• [GIVEN EXERCISE]:
Reproduce the rows from the line with "Where should I click to: Collapse" up to and including the line with "click(182, 123)", swapping "checkbox" for "check box" and leaving everything else unchanged.

[Rows of pointing data]

***

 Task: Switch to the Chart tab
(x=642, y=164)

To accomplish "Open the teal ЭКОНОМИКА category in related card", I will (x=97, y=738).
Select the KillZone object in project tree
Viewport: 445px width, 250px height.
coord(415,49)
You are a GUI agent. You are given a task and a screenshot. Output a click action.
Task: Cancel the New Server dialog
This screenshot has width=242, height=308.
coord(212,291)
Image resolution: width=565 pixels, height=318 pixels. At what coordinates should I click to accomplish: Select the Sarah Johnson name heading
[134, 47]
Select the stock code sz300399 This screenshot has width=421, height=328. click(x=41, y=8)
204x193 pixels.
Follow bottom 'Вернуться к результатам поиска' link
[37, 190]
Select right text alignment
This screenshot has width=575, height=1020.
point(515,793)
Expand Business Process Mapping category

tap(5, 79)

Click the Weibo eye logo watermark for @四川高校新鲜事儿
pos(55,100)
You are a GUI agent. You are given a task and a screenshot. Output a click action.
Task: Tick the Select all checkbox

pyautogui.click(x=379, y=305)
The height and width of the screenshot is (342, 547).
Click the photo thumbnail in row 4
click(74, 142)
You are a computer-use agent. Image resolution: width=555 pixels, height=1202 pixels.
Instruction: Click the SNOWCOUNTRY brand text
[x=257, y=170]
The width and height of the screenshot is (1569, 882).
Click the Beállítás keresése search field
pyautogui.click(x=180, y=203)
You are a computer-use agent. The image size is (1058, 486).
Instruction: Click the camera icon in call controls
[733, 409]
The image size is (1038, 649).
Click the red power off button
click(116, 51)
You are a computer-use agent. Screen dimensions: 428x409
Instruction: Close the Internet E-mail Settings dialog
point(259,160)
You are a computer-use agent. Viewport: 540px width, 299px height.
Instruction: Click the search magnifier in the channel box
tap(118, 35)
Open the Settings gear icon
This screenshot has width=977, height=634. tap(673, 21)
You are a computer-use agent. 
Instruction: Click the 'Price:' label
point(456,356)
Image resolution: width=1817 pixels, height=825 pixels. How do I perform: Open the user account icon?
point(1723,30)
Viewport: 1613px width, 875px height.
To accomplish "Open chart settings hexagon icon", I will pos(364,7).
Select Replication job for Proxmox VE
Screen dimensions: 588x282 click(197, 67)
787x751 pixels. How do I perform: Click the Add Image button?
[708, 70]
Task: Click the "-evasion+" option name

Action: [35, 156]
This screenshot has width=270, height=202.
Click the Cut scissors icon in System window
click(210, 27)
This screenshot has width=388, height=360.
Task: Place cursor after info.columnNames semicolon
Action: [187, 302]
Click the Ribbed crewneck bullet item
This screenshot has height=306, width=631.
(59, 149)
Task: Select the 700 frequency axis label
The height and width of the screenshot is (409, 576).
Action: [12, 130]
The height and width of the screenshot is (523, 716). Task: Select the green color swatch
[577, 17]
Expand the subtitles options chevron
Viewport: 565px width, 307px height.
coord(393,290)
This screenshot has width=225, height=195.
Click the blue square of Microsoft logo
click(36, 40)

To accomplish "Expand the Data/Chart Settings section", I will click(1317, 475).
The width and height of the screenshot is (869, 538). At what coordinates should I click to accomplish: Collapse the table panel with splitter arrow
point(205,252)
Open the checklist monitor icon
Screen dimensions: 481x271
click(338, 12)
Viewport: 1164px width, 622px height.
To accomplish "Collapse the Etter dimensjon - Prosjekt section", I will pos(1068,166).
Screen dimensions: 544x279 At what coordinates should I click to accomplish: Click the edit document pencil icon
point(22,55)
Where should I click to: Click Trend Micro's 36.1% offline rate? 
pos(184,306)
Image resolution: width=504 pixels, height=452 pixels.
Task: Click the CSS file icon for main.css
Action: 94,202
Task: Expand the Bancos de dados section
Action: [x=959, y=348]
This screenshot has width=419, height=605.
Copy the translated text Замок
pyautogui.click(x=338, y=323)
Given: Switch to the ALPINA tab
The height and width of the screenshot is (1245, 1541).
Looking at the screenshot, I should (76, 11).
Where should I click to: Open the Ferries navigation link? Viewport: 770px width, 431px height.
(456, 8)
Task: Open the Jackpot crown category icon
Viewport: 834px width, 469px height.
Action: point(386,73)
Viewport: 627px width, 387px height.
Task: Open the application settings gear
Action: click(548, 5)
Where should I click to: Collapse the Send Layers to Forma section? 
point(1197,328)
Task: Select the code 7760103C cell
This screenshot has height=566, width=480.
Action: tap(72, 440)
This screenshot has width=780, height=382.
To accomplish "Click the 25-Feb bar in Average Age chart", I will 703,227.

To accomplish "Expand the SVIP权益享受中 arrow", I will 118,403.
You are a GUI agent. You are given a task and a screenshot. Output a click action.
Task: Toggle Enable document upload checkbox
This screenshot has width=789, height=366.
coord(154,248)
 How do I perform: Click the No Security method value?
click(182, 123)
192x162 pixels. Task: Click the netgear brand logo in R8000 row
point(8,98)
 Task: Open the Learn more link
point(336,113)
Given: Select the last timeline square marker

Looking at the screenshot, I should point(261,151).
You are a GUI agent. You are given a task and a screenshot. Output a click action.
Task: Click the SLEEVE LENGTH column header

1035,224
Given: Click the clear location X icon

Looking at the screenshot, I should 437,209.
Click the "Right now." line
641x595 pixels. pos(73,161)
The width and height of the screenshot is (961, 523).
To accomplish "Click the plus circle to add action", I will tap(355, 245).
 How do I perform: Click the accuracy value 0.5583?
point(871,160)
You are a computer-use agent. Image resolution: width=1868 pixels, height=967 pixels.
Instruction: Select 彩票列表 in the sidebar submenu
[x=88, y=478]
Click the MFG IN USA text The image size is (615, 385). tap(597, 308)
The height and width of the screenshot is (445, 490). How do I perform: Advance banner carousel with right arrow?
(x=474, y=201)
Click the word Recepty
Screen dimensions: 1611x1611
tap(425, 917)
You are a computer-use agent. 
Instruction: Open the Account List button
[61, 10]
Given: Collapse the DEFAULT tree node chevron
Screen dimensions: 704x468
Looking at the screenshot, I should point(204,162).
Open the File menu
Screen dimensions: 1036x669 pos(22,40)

***

• [RESULT BELOW]:
Where should I click to: Collapse the Send Layers to Forma section? 
point(1197,328)
Task: Select the code 7760103C cell
This screenshot has height=566, width=480.
Action: tap(72, 440)
This screenshot has width=780, height=382.
To accomplish "Click the 25-Feb bar in Average Age chart", I will 703,227.

To accomplish "Expand the SVIP权益享受中 arrow", I will 118,403.
You are a GUI agent. You are given a task and a screenshot. Output a click action.
Task: Toggle Enable document upload check box
This screenshot has width=789, height=366.
coord(154,248)
 How do I perform: Click the No Security method value?
click(182, 123)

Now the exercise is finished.